ORLANDO, Fla. - The New Course at Grand Cypress Villas is Jack Nicklaus's homage to the Old Course at St. Andrews, and it is much more of a "links-style" course than you are likely to see outside of the Scottish coast.

Of course, "links-style" courses are advertised everywhere in the U.S., and are usually nothing more than marketing slogans: they cut the trees, throw in some fescue, put in a pot bunker or two, and you're expected to believe you're looking out at the Orkney Islands across the North Sea.

This being Orlando, there may be a faux version of the North Sea somewhere in the land of Disney, but short of real North Sea salt spray in your face, the New course lives up to its name in giving you links-style play, even if it is in the heart of the vast expanse of central Florida with nary a sea in sight.

When you first gaze out at the New Course, part of the 45 Jack Nicklaus-designed holes at Grand Cypress, it looks like an incredibly well-groomed cow pasture. It's as wide as Kansas and green as Ireland.

For the American golfer used to being led around by the nose by many modern architects, or those used to target golf in the Western desert, the New Course can be a little disorienting at first.

"It is a little peculiar, especially the first time you play it," said head pro Jason Tomaras. "It's almost like you're at a private golf club that doesn't mark the holes. When you go out there and you get in the tee box, which is marked, of course, you look out and there's fairways everywhere and fescue grass and you're thinking, 'OK, which green am I hitting at?' "

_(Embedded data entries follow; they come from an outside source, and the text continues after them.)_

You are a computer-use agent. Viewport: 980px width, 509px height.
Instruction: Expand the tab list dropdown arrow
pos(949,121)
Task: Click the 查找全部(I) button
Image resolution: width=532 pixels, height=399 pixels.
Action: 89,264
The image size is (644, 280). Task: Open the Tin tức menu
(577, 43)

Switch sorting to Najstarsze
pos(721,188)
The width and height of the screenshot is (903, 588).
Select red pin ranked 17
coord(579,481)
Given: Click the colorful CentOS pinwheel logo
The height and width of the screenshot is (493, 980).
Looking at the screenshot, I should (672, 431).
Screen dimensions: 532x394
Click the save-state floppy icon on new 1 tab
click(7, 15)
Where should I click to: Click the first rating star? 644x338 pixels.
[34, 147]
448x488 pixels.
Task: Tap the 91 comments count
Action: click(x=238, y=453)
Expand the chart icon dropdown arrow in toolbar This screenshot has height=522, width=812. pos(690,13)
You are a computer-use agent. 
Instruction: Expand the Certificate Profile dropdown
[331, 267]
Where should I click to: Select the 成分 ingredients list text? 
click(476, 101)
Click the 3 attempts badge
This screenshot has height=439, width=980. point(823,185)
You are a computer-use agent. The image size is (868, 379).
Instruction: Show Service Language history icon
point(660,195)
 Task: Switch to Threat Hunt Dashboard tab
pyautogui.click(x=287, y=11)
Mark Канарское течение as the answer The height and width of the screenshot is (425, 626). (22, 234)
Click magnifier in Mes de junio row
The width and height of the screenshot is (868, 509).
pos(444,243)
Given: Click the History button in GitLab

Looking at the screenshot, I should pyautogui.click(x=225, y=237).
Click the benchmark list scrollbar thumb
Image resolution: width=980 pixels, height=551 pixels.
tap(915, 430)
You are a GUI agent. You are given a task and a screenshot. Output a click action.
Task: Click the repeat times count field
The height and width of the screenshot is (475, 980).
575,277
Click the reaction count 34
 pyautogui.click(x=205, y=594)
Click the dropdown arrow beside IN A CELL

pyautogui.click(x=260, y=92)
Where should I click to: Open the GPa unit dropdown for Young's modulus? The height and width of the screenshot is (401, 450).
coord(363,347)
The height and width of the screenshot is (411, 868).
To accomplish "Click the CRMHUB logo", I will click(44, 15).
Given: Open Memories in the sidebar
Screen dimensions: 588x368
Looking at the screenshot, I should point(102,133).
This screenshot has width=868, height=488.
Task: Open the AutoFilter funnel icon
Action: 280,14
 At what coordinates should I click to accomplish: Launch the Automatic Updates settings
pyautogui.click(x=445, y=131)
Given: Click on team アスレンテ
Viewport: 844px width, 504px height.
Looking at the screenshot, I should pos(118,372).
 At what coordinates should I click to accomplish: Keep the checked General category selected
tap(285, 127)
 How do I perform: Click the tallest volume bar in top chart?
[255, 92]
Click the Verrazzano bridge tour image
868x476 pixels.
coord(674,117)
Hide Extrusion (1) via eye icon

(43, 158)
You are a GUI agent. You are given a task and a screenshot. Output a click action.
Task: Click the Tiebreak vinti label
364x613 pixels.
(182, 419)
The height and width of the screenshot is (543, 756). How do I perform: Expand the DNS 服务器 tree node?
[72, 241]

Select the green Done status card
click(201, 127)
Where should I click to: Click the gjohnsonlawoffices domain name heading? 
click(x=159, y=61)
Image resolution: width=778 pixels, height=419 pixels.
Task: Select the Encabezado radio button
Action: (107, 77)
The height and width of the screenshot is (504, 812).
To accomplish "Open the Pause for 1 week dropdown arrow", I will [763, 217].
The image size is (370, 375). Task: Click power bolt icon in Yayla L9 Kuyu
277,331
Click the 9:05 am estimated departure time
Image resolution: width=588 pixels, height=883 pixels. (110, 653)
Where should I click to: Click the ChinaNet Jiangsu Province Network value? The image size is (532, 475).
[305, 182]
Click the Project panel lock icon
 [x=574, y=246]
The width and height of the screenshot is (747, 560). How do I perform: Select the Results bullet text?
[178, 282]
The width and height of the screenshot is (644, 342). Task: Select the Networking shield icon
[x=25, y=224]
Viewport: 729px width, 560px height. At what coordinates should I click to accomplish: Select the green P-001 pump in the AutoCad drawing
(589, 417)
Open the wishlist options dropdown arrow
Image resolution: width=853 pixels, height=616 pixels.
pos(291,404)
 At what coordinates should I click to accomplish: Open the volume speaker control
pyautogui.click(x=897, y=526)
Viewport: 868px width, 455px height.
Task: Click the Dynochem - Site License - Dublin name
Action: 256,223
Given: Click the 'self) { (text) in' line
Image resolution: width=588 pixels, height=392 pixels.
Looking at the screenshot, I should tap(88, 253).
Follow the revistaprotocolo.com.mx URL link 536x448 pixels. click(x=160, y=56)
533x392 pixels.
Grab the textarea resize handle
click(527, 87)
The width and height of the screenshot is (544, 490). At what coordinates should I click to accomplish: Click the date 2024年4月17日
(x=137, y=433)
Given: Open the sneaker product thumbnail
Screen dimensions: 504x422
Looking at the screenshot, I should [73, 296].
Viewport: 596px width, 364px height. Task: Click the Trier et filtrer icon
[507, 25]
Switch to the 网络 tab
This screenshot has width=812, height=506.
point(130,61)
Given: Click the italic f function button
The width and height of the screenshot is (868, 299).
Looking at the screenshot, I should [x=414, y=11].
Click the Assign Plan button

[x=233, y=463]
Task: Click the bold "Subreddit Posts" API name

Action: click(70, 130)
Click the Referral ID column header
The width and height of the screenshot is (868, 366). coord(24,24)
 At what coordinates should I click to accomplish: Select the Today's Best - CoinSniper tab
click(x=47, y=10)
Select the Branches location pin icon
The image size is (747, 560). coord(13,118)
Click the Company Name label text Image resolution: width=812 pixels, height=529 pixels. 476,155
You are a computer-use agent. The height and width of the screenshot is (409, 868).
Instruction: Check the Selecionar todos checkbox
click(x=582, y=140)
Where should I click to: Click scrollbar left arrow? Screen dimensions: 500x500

Mistakes can happen. It's relatively easy to shoot for the wrong green.

"It's unique in that respect," Tomaras said. "We have a lot of double greens. The GPS, and the starter, hopefully, will tell you to play the white (tees) on the front and the yellows on the back - and ideally you're targeting the right green - but if you mis-hit a shot, if you pull or push it, you might have a 120-foot putt. It's just something you don't get anywhere here in Florida for certain and very few places in the United States. I mean, two-acre greens."

Mistakes of the normal kind can also happen, but this being links-style golf, you are forgiven more than those modern courses with tight fairways and hazards awaiting slices and hooks.

"It's a lot of fun, especially for people playing their first round," Tomaras said. "They feel like they can just get out there and hit and warm up a lot easier because it's all fairway. It's a confidence-builder in that respect, if you get the lucky bounces and don't end up in the pot bunkers. They can spray the ball a little bit, if they haven't played in a few months, without a whole heck of a lot of penalty. Granted, they might be behind some grasses or in the wrong fairway, but they're able to get the club on the ball without penalty a lot of the time."

We must be careful to say it isn't a true replica course, this being a world of copyright laws, but No. 1 and No. 18 are as close to the Old Course as you can get, and the famous hell bunker is the same dimensions as the real one at St. Andrews.

The course is set down in the middle of an open meadow and, aside from the deep pot bunkers and stone walls and bridges, there are also long, grassy mounds and burns. Very little water and even fewer trees - just like the grizzled old Scots like it.

The Verdict

Don't be fooled into thinking you can swing with impunity. There are hidden hazards, particularly those hideous pot bunkers; they didn't nickname it the "hell bunker" for the sake of being quaint.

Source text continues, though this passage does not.